Related papers: Parametric PDE Control with Deep Reinforcement Learning and Differentiable L0-Sparse Polynomial Policies

Parametric PDE Control with Deep Reinforcement Learning and Differentiable L0-Sparse Polynomial Policies

URL: http://arxiv.org/abs/2403.15267v2
Date: Wed, 09 Oct 2024 08:24:52 GMT
Title: Parametric PDE Control with Deep Reinforcement Learning and Differentiable L0-Sparse Polynomial Policies
Authors: Nicolò Botteghi, Urban Fasel,
Abstract summary: Optimal control of parametric partial differential equations (PDEs) is crucial in many applications in engineering and science. Deep reinforcement learning (DRL) has the potential to solve high-dimensional and complex control problems. In this work, we leverage dictionary learning and differentiable L$_0$ regularization to learn sparse, robust, and interpretable control policies for PDEs.
Score: 0.5919433278490629
License: http://arxiv.org/licenses/nonexclusive-distrib/1.0/
Abstract: Optimal control of parametric partial differential equations (PDEs) is crucial in many applications in engineering and science.

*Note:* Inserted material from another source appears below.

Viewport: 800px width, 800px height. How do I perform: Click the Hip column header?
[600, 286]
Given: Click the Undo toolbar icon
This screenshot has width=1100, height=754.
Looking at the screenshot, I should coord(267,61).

In recent years, the progress in scientific machine learning has opened up new frontiers for the control of parametric PDEs. In particular, deep reinforcement learning (DRL) has the potential to solve high-dimensional and complex control problems in a large variety of applications. Most DRL methods rely on deep neural network (DNN) control policies. However, for many dynamical systems, DNN-based control policies tend to be over-parametrized, which means they need large amounts of training data, show limited robustness, and lack interpretability. In this work, we leverage dictionary learning and differentiable L$_0$ regularization to learn sparse, robust, and interpretable control policies for parametric PDEs. Our sparse policy architecture is agnostic to the DRL method and can be used in different policy-gradient and actor-critic DRL algorithms without changing their policy-optimization procedure. We test our approach on the challenging tasks of controlling parametric Kuramoto-Sivashinsky and convection-diffusion-reaction PDEs. We show that our method (1) outperforms baseline DNN-based DRL policies, (2) allows for the derivation of interpretable equations of the learned optimal control laws, and (3) generalizes to unseen parameters of the PDE without retraining the policies.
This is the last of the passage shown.